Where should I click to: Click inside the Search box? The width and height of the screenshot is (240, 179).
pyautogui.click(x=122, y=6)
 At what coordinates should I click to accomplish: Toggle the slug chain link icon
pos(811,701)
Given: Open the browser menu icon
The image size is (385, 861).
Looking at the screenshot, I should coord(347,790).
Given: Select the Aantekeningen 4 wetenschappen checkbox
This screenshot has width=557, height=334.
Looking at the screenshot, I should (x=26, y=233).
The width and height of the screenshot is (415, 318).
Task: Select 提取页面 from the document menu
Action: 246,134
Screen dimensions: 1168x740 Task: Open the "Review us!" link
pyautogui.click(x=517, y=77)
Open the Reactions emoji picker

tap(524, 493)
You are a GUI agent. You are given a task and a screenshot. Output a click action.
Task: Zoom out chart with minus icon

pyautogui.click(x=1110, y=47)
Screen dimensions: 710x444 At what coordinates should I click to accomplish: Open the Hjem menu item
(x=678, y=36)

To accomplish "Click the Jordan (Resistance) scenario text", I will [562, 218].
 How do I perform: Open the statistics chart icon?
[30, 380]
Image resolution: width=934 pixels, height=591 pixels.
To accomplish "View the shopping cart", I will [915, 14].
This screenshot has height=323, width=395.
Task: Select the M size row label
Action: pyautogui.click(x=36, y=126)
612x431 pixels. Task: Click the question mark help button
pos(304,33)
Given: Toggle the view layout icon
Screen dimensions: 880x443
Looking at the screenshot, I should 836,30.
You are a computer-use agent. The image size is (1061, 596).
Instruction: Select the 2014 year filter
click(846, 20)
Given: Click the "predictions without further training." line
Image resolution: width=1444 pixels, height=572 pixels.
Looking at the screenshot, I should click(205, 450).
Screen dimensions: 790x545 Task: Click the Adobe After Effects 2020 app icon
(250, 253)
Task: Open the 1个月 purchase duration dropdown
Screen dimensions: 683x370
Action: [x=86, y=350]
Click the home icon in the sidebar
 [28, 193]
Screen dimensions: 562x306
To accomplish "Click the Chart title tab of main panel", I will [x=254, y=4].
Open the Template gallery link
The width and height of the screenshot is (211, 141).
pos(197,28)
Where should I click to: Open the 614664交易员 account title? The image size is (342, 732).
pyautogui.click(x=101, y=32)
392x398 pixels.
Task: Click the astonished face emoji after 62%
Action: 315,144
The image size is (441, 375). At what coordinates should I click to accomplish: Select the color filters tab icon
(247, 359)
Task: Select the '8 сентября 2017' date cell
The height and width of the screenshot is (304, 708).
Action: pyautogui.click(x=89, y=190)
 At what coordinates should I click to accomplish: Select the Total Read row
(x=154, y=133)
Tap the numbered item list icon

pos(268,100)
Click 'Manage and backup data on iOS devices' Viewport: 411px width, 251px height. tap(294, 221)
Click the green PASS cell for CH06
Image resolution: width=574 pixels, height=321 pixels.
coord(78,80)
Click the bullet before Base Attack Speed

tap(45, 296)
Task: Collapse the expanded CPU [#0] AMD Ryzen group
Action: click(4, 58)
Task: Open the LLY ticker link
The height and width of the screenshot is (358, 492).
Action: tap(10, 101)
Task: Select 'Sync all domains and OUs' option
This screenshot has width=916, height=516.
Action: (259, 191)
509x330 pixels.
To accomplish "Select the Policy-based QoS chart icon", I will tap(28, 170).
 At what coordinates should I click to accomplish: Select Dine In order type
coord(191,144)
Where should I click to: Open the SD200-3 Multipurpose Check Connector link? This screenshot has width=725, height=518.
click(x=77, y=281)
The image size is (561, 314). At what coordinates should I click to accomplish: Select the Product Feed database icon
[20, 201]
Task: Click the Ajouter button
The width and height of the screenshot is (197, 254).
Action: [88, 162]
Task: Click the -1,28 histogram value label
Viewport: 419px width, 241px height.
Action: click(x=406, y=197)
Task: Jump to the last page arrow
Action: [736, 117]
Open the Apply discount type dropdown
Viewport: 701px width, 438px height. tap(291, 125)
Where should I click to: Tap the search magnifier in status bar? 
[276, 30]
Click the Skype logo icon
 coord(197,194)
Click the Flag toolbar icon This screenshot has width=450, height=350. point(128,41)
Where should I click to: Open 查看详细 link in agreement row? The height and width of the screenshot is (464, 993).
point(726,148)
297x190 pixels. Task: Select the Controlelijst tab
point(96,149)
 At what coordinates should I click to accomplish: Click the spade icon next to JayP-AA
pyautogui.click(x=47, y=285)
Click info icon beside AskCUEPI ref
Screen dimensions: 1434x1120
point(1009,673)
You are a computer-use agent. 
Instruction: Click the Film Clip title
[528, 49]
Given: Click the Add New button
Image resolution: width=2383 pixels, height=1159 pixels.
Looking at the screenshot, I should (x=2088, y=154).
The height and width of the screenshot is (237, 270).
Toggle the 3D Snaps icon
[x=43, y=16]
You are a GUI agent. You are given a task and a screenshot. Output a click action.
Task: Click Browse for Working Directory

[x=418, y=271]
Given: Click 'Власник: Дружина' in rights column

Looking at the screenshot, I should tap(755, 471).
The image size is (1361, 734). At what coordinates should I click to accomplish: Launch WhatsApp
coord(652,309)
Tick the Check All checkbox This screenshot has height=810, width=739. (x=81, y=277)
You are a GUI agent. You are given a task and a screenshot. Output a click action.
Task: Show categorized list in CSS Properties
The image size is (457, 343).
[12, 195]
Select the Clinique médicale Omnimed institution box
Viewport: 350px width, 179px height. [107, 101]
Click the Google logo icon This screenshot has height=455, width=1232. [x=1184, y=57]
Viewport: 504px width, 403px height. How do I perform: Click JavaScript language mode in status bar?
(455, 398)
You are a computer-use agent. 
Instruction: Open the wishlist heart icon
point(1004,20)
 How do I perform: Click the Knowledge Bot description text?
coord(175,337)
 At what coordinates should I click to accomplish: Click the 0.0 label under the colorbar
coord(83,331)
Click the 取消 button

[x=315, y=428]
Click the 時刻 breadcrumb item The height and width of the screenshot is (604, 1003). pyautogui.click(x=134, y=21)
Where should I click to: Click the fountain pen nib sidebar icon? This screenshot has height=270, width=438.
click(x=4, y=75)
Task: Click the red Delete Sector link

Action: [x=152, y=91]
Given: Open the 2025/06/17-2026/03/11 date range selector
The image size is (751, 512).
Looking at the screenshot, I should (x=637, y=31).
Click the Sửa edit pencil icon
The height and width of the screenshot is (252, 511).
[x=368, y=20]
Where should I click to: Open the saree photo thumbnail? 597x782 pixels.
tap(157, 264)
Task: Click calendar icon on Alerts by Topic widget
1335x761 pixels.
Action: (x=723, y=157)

====

### TO DO
Count the lines of these entries that hold the string "checkbox", and give only that number.

### RESPONSE
2